■ THE DATA
____

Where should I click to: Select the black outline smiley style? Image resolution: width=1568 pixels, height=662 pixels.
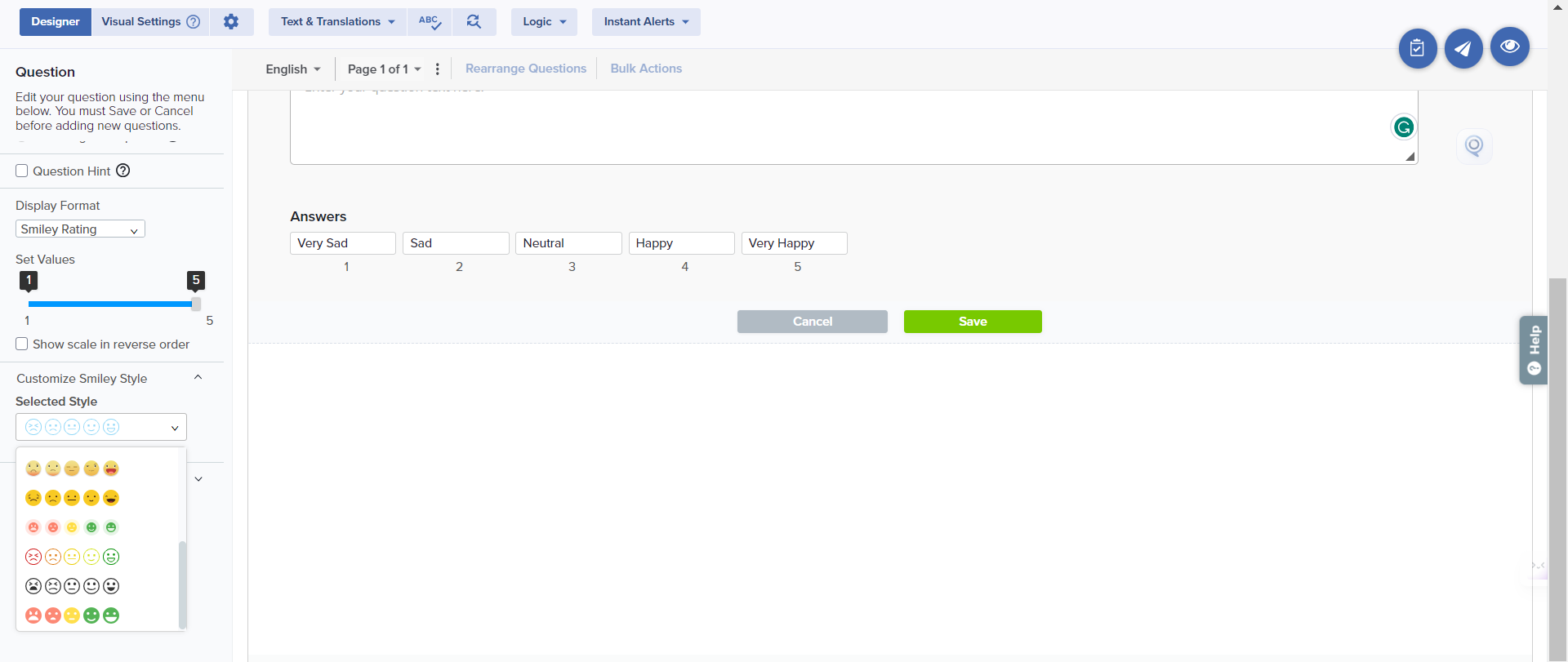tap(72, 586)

____

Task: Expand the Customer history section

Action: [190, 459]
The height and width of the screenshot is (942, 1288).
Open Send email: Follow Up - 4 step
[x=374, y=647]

____

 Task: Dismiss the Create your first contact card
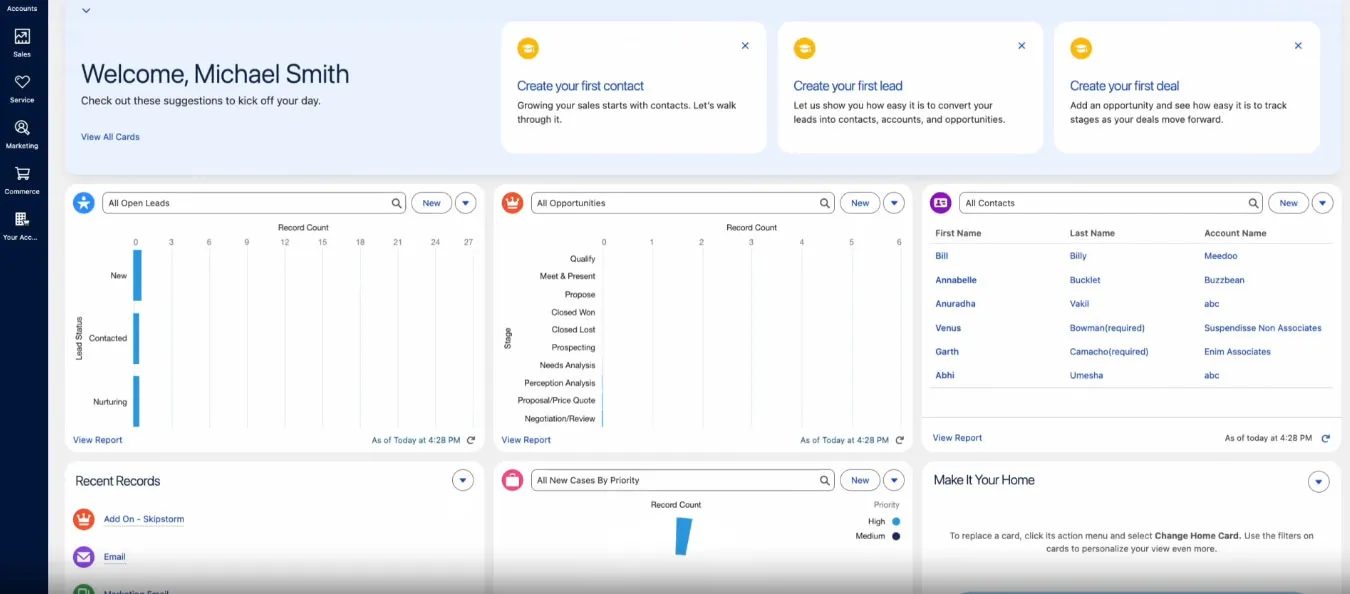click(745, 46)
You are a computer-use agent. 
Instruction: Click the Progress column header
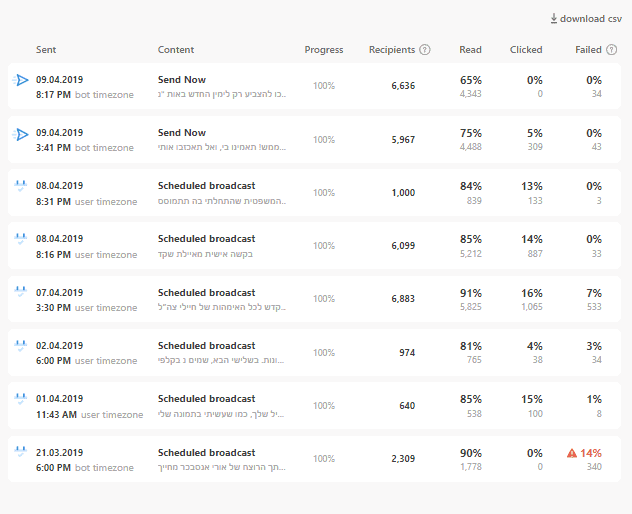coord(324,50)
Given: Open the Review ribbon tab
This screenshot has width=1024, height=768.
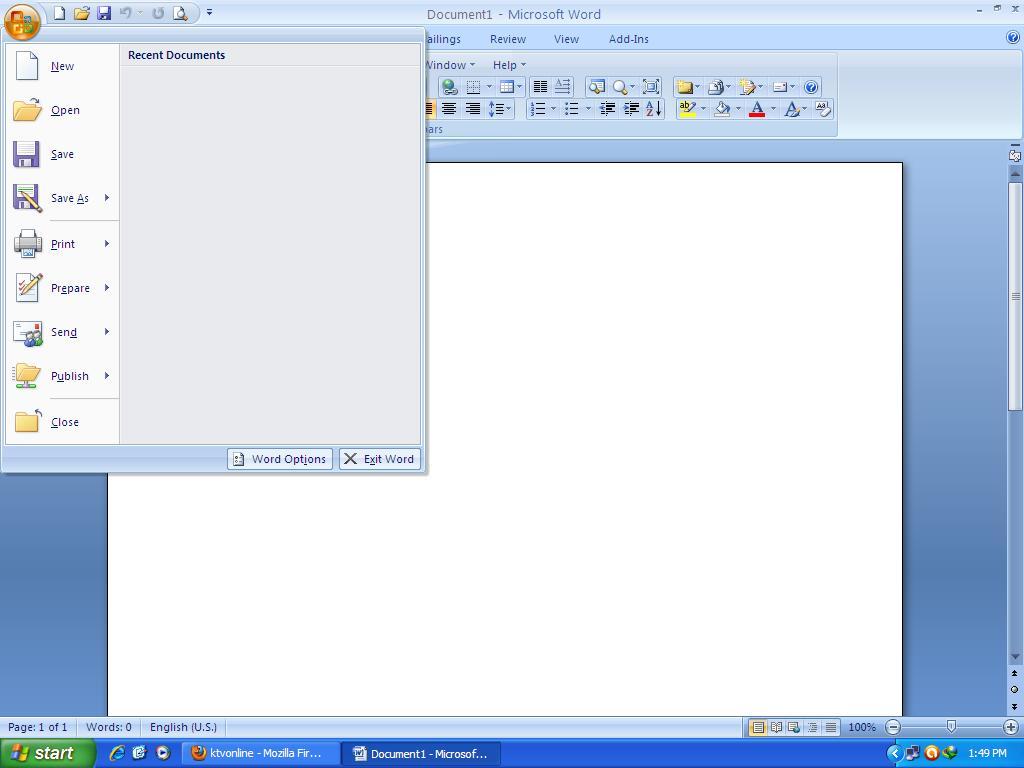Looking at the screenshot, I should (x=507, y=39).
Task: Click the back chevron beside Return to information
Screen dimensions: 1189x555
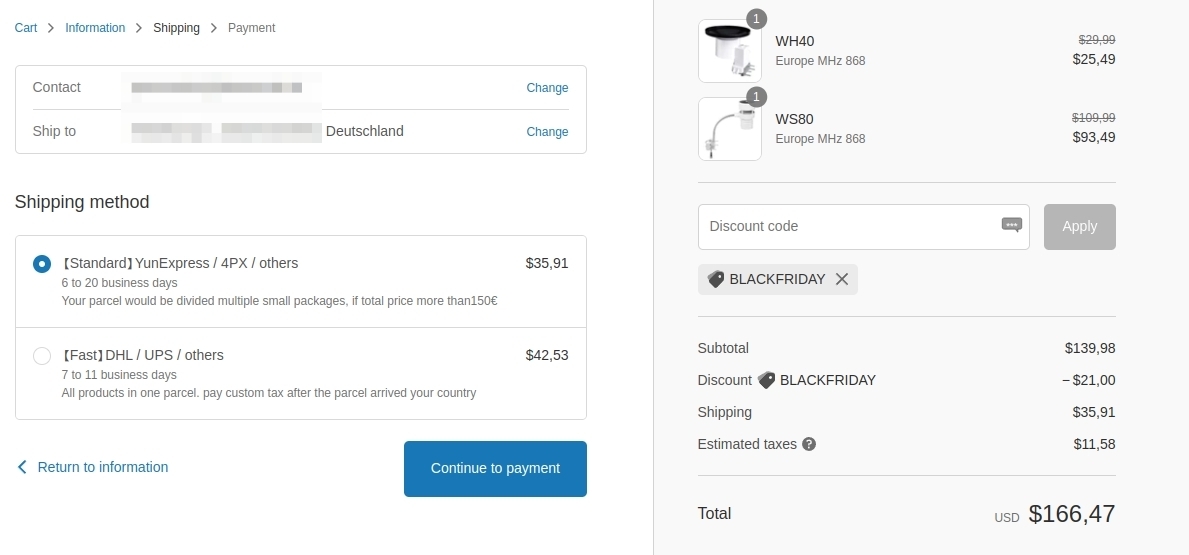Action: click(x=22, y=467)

____

■ WHAT THE EXERCISE ASKS
Reproduce, word for word, only the lines in the records above from the line with "Task: Dismiss the" through the line with "Task: Click the", including both ends; omit the pictures.

■ TASK RESULT
 Task: Dismiss the Create your first contact card
click(745, 46)
You are a computer-use agent. 
Instruction: Click the Progress column header
coord(324,50)
Given: Open the Review ribbon tab
This screenshot has width=1024, height=768.
Looking at the screenshot, I should (x=507, y=39).
Task: Click the back chevron beside Return to information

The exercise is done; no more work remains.